Im Fall eines Flüchtlingsviertels in Barrancabermeja läßt sich das verdeutlichen. Hier gibt es seit 15 Jahren den Versuch seitens der Kirche, eine Gemeindeorganisation zum Aufbau des Viertels zu schaffen. Bisher ist nur eine kleine Gruppe entstanden, der es nicht gelingt, die demotivierte Mehrheit für ihre Pläne zu gewinnen. Für die städtische Bevölkerung genießen die Flüchtlinge zudem den Ruf als Verbrecher oder Guerilleros. Mit solch einem Stigma tritt man in Kolumbien besser nicht öffentlich auf, da es zur Gefahr für das eigene Leben werden kann. Besetzungsaktionen wie die eingangs geschilderte erfordern unter diesen Umständen umso mehr Mut.

Konfliktmetropole Barrancabermeja

Erschwerend kommt hinzu, daß die EinwohnerInnen von Barrancabermeja müde sind von den Problemen, die hier nicht zuletzt durch die Migration auftreten.
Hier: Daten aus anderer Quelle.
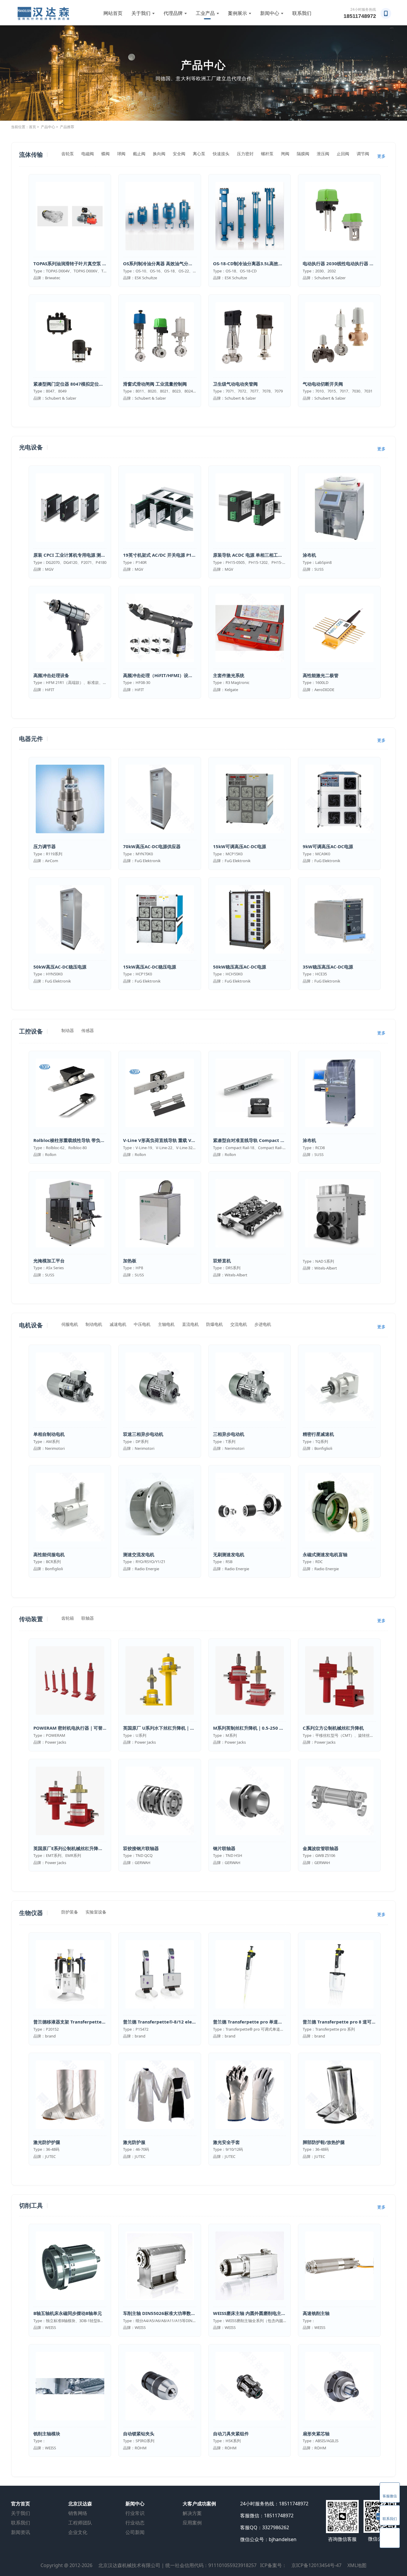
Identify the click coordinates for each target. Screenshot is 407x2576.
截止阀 (139, 153)
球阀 (121, 153)
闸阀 (285, 153)
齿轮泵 (67, 153)
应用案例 (192, 2522)
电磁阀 (87, 153)
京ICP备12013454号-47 (316, 2565)
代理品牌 (173, 13)
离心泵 (199, 153)
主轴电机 (166, 1324)
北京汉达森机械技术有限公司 (129, 2565)
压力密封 (245, 153)
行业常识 (135, 2513)
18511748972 (360, 16)
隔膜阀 (303, 153)
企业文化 (77, 2532)
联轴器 (87, 1618)
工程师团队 (80, 2522)
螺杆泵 (267, 153)
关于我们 (140, 13)
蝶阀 (105, 153)
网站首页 (112, 13)
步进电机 (262, 1324)
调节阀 (363, 153)
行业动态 (135, 2522)
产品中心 (48, 126)
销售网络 (77, 2513)
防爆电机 (214, 1324)
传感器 (87, 1030)
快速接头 (221, 153)
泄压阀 (323, 153)
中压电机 (142, 1324)
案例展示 (237, 13)
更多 (381, 156)
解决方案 (192, 2513)
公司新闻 (135, 2532)
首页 (32, 126)
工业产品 (205, 13)
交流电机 (238, 1324)
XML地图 (356, 2565)
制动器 (67, 1030)
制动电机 (94, 1324)
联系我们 (301, 13)
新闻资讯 (20, 2532)
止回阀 (343, 153)
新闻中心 (269, 13)
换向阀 (159, 153)
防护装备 (69, 1912)
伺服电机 (69, 1324)
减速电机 (118, 1324)
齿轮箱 (67, 1618)
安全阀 (179, 153)
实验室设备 (96, 1912)
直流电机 (190, 1324)
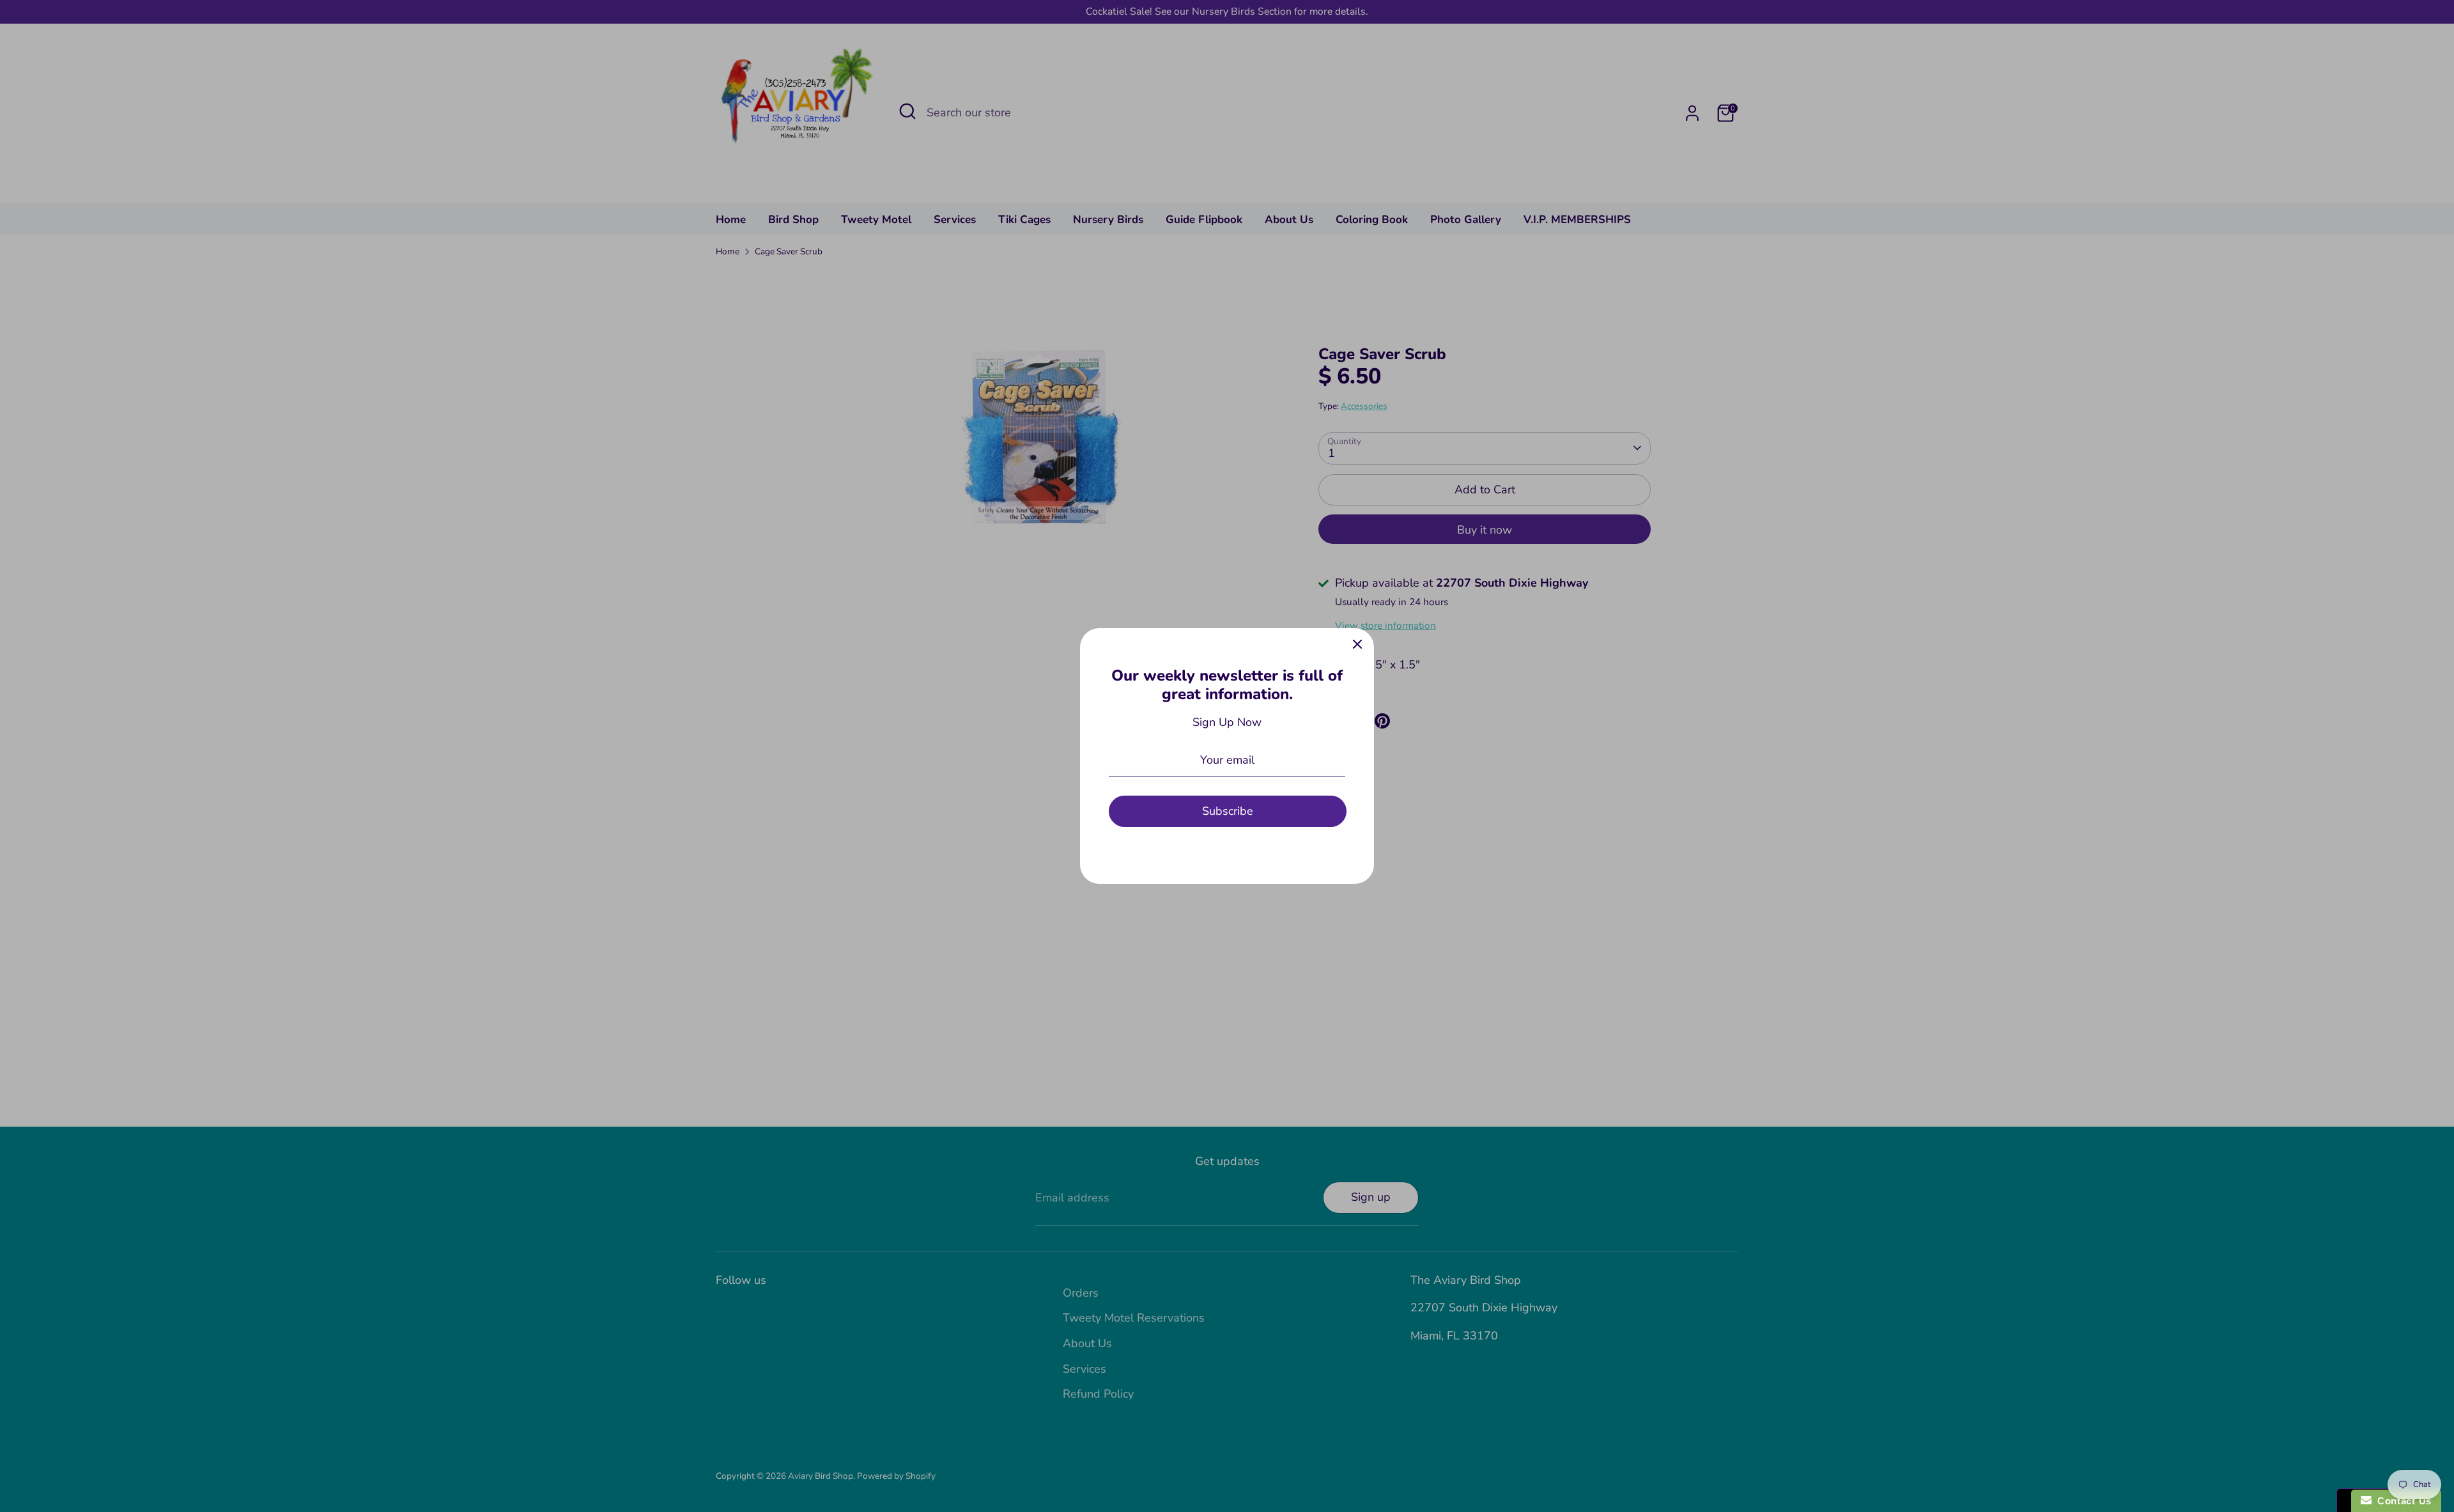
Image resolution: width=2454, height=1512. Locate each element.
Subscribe (1227, 811)
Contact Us (2402, 1500)
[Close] (1357, 645)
Die Stadt am Rio Magdalena ist schließlich zum Aushängeschild für den kolumbianischen Konflikt avanciert. Mit ihren Raffinerien bildet sie das Zentrum der Erdölindustrie und ist mit den Ölfeldern und Viehzuchtgebieten im Umland wirtschaftlich bedeutend. In diesem Gebiet des mittleren Magdalena hat sich der militärische Konflikt in den letzten Jahren derart zugespitzt, daß bereits Tausende Menschen nach Barrancabermeja geflohen sind, wo sie Arbeit zu finden hoffen.
Dabei ist die Stadt mit ihren knapp 300.000 EinwohnerInnen Schauplatz von erbitterten Auseinandersetzungen zwischen Guerilla und Paramilitärs, da es hier traditionell starke soziale Bewegungen gibt, die sich für die Rechte der Arbeiter einsetzen. Im Gebiet des Magdalenatals entstanden in den achtziger Jahren die ersten paramilitärischen Verbände Kolumbiens, die den ungehinderten Handel mit dem Erdöl durchsetzen und dafür Guerillabewegungen sowie soziale Organisationen zerstören sollten. Besonders die Erdölarbeitergewerkschaft USO war in der Folgezeit permanenter Repression ausgesetzt.
Der Zeitung El Tiempo zufolge ist im letzten Jahr durchschnittlich alle vier Tage eine Bombe in Barrancabermeja explodiert, über 370 Menschen sind ums Leben gekommen. Es herrscht ideologischer und wirtschaftlicher Krieg. Die Stadt ist gleichzeitig Ziel und Ausgangspunkt von Flüchtlingskolonnen geworden. Erst zwischen Juli und Oktober 1998 gab es einen neuerlichen Exodus von über 10.000 Menschen nach Barrancabermeja, der die Stadt an den Rand einer Versorgungskrise gebracht hat.